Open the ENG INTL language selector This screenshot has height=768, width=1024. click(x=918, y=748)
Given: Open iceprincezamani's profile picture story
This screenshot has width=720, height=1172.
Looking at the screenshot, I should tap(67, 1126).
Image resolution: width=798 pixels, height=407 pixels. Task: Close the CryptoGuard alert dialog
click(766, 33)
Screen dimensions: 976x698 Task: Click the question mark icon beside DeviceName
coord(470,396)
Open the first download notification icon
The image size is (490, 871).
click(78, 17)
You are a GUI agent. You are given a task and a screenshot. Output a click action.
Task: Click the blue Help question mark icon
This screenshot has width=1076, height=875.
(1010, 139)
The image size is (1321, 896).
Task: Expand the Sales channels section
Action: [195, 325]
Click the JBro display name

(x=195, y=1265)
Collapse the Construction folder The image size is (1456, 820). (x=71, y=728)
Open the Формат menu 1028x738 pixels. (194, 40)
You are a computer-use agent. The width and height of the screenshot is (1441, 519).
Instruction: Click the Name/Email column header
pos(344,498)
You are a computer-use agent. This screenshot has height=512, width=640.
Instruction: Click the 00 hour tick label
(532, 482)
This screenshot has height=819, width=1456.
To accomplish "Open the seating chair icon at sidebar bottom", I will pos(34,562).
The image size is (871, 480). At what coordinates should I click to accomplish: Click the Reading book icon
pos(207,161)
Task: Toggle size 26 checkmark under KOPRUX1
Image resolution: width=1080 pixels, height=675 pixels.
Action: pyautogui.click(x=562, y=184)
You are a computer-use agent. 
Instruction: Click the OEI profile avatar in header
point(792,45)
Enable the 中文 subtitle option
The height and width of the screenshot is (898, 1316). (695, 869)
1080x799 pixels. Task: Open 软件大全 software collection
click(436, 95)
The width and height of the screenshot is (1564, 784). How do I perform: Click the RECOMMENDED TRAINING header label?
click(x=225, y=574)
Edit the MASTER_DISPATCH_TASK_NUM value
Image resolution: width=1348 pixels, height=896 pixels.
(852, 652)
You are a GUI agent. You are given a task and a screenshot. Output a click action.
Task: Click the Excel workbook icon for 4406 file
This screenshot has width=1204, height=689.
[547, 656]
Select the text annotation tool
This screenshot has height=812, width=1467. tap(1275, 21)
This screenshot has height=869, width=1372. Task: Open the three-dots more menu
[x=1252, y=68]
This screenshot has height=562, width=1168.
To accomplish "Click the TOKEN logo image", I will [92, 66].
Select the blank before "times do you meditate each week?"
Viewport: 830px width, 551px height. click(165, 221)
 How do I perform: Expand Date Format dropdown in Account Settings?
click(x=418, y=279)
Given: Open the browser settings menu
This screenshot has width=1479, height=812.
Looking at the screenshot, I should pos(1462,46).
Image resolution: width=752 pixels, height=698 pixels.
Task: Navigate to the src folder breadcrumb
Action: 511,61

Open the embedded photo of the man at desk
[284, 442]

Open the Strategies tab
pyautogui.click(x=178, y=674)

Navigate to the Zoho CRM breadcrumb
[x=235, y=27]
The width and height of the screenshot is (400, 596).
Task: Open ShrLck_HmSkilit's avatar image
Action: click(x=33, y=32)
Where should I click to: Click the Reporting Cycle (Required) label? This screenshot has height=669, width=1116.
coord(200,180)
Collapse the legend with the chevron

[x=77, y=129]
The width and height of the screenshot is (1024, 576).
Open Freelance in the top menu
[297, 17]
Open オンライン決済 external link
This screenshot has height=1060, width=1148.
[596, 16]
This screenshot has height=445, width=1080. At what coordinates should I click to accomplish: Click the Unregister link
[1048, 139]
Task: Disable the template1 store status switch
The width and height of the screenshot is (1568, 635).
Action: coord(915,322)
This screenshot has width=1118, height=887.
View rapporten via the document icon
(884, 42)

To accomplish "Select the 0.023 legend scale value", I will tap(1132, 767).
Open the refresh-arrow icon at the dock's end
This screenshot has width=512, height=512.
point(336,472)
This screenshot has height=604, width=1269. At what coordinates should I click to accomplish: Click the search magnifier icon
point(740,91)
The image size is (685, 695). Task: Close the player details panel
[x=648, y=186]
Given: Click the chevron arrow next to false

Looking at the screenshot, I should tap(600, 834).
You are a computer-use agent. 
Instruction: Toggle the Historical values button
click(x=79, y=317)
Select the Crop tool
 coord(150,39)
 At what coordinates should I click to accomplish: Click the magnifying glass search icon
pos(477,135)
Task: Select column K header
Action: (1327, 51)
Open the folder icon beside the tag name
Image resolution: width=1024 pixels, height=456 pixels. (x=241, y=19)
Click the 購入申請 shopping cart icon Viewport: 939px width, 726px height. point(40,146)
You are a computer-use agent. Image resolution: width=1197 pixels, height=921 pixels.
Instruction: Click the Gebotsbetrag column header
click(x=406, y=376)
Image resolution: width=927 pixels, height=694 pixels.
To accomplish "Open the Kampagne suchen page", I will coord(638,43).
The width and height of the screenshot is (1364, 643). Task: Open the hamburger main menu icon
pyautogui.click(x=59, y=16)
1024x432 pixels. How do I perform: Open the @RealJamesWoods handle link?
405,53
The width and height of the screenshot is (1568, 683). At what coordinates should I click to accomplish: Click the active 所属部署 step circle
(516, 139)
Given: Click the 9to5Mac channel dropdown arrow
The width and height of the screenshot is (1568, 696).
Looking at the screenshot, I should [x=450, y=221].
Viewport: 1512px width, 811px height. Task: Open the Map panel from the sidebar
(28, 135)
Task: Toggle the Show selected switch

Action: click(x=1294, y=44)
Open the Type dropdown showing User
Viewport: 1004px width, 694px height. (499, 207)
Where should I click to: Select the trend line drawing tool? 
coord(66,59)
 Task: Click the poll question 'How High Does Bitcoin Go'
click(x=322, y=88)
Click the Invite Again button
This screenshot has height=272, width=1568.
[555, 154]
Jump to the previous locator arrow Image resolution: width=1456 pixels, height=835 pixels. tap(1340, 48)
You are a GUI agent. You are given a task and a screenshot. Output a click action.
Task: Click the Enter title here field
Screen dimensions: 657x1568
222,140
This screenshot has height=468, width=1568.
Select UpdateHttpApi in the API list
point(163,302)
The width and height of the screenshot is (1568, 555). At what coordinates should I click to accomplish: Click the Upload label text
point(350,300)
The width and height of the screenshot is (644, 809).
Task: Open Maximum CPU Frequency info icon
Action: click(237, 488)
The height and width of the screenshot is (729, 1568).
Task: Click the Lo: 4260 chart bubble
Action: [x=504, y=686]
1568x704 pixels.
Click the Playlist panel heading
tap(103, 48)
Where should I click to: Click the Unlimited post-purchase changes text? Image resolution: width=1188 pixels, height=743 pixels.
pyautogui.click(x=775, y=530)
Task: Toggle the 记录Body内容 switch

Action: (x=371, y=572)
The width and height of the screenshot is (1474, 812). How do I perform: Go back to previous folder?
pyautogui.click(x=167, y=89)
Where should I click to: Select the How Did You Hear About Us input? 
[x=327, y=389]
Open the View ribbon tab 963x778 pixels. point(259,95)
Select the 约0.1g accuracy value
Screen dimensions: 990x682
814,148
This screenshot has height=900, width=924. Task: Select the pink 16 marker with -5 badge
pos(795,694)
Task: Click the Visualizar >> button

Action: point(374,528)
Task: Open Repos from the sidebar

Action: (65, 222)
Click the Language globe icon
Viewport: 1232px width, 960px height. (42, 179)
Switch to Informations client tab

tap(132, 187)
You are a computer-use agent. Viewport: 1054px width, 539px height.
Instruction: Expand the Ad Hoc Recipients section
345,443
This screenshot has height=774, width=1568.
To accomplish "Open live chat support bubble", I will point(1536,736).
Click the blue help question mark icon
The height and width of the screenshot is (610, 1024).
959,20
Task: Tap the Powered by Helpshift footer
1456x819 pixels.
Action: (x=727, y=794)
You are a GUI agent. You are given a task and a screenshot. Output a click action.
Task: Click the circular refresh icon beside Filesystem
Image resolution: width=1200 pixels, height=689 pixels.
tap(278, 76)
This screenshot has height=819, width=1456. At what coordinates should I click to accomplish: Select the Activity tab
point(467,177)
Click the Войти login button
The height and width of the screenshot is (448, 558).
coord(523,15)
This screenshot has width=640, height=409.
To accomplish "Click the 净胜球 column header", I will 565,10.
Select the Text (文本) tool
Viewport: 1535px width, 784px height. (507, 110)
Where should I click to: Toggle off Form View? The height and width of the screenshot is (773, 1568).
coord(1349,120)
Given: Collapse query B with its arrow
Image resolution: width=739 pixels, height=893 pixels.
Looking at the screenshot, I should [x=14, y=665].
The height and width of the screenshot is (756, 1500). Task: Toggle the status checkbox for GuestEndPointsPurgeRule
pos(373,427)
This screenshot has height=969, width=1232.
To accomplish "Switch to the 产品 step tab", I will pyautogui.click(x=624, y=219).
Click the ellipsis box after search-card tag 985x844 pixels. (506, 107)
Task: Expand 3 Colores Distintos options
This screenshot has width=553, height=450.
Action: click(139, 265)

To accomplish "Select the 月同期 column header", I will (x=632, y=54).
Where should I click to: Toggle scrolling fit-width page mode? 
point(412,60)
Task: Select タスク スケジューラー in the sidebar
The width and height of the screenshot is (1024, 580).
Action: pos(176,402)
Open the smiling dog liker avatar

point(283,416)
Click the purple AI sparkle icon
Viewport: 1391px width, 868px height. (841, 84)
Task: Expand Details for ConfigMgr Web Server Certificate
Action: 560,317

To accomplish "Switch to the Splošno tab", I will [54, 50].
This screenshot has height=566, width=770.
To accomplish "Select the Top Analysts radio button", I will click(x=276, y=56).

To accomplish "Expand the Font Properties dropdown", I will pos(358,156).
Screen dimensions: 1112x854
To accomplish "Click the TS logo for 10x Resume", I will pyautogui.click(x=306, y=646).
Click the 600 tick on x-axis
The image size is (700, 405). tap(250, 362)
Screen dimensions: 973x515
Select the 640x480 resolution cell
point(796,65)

========

**TASK BRIEF**
Put the material from the line containing "This screenshot has height=969, width=1232." down to the line containing "point(283,416)" into a two-column CSV headed request and answer. Give one row per request, with each field in quotes and line breaks turned into spaces.

**OUTPUT OF THE TASK**
request,answer
"This screenshot has height=969, width=1232. To accomplish ""Switch to the 产品 step tab"",","I will pyautogui.click(x=624, y=219)."
"Click the ellipsis box after search-card tag 985x844 pixels.","(506, 107)"
"Task: Expand 3 Colores Distintos options This screenshot has width=553, height=450.","Action: click(139, 265)"
"To accomplish ""Select the 月同期 column header"",","I will (x=632, y=54)."
"Where should I click to: Toggle scrolling fit-width page mode?","point(412,60)"
"Task: Select タスク スケジューラー in the sidebar The width and height of the screenshot is (1024, 580).","Action: pos(176,402)"
"Open the smiling dog liker avatar","point(283,416)"